# Development of a Sensorless PMSM ACIM FOC controller based on InstaSPIN**



## jlcortex (Nov 29, 2012)

Hi all,
I am working working on a 600V/600A sensorless inverter than can work on ACIM, PMSM and BLDC using FOC sensorless with a firmware called InstaSPIN (Texas Instriuments)

I like InstaSPIN because we have been testing some other FOC algorithms*and InstaSPIN give better results, Especially with very high currents close to motor saturation. That's means we get more torque for the same motor with InstaSPIN.

About the project: For the power stage, it is based on Infineon FF600R06ME3 modules with SCALE2 drivers. About control I am using a development board from TI: LAUNCHXL-F280049C, It can use any InstaSPIN Launchpad of TI but this board runs a new version of InstaSPIN, This is the version than TI is developing*and supporting right now.

I already have almost all the materials, Infineon IGBTs, SCALE2 drives, the PCB...., so it is time to start mounting, I hope that soon I will have real photos of the inverter


----------



## kennybobby (Aug 10, 2012)

Looks really nice and compact.

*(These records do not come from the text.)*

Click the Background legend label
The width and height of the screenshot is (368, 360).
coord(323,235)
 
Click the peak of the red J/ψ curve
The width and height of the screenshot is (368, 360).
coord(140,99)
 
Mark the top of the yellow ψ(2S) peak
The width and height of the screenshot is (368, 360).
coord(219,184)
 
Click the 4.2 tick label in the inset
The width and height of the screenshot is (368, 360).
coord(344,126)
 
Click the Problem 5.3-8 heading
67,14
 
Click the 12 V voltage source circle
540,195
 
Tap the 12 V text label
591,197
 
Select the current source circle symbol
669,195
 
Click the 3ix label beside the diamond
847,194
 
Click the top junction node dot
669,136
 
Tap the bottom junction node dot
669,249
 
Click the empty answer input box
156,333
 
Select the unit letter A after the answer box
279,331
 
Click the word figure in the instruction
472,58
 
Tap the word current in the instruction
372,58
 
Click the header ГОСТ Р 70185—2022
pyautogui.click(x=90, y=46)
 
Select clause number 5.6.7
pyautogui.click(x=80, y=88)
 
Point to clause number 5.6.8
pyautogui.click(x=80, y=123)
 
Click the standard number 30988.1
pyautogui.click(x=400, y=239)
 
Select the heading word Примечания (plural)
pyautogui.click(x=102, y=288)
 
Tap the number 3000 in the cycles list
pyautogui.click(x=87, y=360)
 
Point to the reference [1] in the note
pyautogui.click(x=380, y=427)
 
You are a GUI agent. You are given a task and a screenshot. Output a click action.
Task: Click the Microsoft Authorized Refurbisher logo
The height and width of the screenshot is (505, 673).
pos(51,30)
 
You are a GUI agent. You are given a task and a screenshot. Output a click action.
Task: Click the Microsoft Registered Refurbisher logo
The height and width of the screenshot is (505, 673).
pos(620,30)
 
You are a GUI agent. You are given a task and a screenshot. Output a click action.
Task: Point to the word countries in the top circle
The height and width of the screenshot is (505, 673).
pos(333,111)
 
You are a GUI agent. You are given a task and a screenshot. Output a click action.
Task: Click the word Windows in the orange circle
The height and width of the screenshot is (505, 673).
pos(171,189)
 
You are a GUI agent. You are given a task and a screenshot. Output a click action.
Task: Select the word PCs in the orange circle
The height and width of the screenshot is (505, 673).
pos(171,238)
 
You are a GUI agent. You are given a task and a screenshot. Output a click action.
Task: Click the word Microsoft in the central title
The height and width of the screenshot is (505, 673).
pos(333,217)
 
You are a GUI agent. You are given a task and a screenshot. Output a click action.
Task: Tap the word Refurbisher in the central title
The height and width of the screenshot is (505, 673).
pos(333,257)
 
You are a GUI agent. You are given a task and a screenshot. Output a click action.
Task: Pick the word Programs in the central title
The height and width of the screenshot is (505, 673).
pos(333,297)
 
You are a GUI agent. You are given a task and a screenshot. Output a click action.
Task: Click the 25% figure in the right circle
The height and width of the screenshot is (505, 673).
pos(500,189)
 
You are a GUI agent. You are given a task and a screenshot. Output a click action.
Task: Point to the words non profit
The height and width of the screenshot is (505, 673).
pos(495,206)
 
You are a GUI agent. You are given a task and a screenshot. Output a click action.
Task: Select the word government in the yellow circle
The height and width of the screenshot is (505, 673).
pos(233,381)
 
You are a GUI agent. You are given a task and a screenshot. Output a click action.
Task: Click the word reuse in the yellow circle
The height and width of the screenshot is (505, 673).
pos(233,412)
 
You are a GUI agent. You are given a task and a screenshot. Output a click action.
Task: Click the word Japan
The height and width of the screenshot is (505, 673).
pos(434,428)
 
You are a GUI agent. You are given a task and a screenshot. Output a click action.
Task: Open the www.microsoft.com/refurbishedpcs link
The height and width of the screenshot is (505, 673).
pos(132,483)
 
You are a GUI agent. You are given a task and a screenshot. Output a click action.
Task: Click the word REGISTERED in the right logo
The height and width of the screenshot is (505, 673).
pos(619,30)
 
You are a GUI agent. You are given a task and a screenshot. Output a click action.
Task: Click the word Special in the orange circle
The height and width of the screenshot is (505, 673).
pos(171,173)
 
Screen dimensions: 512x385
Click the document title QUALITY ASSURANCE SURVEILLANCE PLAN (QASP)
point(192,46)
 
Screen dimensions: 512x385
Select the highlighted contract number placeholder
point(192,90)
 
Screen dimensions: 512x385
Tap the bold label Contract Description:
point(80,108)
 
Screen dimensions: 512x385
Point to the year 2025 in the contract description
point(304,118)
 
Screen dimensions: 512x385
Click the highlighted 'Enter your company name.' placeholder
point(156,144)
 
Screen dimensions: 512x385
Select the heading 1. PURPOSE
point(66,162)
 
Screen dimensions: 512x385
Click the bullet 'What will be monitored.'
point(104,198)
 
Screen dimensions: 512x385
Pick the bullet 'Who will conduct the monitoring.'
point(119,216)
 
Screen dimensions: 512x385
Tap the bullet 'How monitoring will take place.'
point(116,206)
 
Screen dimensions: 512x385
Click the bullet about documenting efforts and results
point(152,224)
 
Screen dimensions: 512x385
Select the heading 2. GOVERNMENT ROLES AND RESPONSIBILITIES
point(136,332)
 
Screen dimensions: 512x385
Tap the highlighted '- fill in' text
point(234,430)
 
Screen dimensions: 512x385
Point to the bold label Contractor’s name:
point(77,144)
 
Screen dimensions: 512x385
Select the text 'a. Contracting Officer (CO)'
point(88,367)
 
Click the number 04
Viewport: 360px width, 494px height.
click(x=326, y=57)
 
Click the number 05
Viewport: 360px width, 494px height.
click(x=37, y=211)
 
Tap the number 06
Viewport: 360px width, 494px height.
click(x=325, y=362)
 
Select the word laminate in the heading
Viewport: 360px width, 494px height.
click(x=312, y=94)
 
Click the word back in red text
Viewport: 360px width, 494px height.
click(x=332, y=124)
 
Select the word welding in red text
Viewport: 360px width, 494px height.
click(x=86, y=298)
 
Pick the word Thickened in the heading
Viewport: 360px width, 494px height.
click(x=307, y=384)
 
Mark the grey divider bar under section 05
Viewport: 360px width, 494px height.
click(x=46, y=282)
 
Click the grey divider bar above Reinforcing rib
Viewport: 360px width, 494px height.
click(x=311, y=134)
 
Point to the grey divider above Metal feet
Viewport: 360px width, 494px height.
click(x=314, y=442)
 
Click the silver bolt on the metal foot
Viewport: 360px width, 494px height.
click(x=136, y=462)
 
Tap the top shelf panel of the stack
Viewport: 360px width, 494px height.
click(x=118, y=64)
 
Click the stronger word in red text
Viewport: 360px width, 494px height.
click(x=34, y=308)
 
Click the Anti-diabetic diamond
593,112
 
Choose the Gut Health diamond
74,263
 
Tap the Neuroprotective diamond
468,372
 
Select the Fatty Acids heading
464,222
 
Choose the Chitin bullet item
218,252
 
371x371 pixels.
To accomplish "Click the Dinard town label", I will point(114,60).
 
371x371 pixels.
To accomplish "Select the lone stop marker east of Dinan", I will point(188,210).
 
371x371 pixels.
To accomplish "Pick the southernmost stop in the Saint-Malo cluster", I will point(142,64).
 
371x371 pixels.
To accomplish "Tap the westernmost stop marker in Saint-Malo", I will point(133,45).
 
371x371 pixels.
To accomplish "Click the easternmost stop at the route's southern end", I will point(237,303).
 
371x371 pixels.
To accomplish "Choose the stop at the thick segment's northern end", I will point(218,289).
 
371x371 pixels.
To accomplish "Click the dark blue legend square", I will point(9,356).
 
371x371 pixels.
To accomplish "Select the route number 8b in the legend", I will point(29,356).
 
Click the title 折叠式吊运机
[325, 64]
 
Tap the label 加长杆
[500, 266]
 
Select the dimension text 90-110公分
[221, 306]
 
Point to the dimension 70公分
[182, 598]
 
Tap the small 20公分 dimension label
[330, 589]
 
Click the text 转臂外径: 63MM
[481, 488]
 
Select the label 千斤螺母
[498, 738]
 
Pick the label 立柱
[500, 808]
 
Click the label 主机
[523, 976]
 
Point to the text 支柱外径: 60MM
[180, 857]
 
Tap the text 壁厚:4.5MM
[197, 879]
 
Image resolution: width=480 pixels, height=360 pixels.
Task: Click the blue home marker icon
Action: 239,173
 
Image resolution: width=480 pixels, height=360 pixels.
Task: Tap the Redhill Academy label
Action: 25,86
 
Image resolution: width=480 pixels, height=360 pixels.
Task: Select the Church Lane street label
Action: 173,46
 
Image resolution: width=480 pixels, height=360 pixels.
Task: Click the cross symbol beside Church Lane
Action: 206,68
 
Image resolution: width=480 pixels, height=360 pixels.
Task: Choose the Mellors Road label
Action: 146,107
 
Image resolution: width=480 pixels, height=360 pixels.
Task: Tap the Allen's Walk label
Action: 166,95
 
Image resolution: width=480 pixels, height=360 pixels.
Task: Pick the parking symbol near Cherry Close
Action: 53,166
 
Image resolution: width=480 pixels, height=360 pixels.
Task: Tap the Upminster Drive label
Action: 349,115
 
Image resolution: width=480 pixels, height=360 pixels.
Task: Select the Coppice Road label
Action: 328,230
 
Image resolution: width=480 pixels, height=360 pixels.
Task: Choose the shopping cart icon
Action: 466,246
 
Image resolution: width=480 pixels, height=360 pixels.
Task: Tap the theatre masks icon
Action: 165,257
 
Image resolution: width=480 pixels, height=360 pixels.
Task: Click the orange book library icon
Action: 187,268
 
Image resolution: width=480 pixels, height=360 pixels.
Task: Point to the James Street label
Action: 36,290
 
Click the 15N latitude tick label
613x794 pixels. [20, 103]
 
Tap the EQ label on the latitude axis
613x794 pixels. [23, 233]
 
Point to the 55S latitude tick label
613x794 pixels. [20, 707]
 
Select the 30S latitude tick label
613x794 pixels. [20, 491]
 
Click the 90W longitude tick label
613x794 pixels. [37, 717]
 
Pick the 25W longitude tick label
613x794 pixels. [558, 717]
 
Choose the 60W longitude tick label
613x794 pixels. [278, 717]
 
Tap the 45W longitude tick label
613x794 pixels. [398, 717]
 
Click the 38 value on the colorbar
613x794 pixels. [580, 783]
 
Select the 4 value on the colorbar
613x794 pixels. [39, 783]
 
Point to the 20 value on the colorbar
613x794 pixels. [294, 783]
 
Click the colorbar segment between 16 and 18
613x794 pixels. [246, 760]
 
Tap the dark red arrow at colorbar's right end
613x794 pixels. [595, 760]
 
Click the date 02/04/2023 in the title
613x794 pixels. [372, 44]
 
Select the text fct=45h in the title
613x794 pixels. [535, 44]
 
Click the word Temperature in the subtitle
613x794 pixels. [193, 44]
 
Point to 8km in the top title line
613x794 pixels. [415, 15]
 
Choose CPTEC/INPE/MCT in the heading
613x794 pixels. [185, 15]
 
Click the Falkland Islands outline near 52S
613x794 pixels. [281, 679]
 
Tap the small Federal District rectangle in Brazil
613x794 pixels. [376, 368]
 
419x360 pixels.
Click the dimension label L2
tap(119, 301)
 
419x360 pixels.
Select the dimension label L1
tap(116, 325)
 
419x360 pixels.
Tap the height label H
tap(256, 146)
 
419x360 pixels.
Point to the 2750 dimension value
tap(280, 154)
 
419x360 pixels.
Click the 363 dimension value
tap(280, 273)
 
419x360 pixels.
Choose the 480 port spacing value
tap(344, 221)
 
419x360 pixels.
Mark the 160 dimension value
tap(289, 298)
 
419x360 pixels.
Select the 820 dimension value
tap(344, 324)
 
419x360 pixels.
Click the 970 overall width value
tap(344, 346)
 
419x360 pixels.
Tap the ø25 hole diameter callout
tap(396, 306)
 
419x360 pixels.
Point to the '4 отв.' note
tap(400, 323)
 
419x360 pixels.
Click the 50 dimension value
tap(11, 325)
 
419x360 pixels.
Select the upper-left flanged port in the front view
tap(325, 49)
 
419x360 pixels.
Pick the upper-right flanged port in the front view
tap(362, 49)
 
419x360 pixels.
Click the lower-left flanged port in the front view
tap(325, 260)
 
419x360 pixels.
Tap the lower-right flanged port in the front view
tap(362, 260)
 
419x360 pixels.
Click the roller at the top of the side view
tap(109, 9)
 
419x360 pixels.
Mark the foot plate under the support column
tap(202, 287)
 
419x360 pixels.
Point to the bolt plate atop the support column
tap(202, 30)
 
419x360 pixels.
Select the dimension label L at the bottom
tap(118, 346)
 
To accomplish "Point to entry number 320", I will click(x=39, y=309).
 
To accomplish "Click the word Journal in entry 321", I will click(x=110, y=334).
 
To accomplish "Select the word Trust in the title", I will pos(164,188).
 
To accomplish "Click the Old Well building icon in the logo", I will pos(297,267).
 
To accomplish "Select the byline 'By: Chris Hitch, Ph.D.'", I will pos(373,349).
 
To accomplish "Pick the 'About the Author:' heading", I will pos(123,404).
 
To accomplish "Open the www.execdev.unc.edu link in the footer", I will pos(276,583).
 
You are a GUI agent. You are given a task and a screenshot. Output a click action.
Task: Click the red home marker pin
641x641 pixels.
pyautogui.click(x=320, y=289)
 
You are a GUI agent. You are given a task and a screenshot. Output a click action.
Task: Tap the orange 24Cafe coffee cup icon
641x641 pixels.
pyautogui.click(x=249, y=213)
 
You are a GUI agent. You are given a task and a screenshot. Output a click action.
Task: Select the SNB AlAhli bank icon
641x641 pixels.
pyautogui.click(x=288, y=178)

Do you have pre- and discharge circuits for the capacitors?


----------



## jlcortex (Nov 29, 2012)

kennybobby said:


> Do you have pre- and discharge circuits for the capacitors?


I write it in my TODO list for next version. it have control for main contactor and pre-charge relay in the control connector, It needs a constant discharge ceramic resistors on the DC link capacitors.


----------



## coleasterling (Feb 29, 2012)

jlcortex said:


> I write it in my TODO list for next version. it have control for main contactor and pre-charge relay in the control connector, It needs a constant discharge ceramic resistors on the DC link capacitors.


Is the constant discharge resistor to drain the caps when there's no power at the terminals? Safety feature?


----------



## jlcortex (Nov 29, 2012)

yes
https://en.wikipedia.org/wiki/Bleeder_resistor

A link to calculate this resistors
https://www.digikey.com/en/resource...version-calculator-capacitor-safety-discharge

It is not relevant lost of energy, it seems it is calculated for 5 minutes or so


----------



## remy_martian (Feb 4, 2019)

What are those red things on the side of the cold plate,

and what's the size of the cold plate?


----------



## misomosi (Nov 21, 2018)

Hi Cortex: Any progress on your inverter? I just ordered a LAUNCHXL-F280049C and BOOSTXL-DRV8320RS, and after fiddling with that plan to adapt the F280049C to
a beefy power stage from some Makani motor controllers (Wolfspeed/Cree 1700V SiC).
Have you tried running large motors sensorless?


----------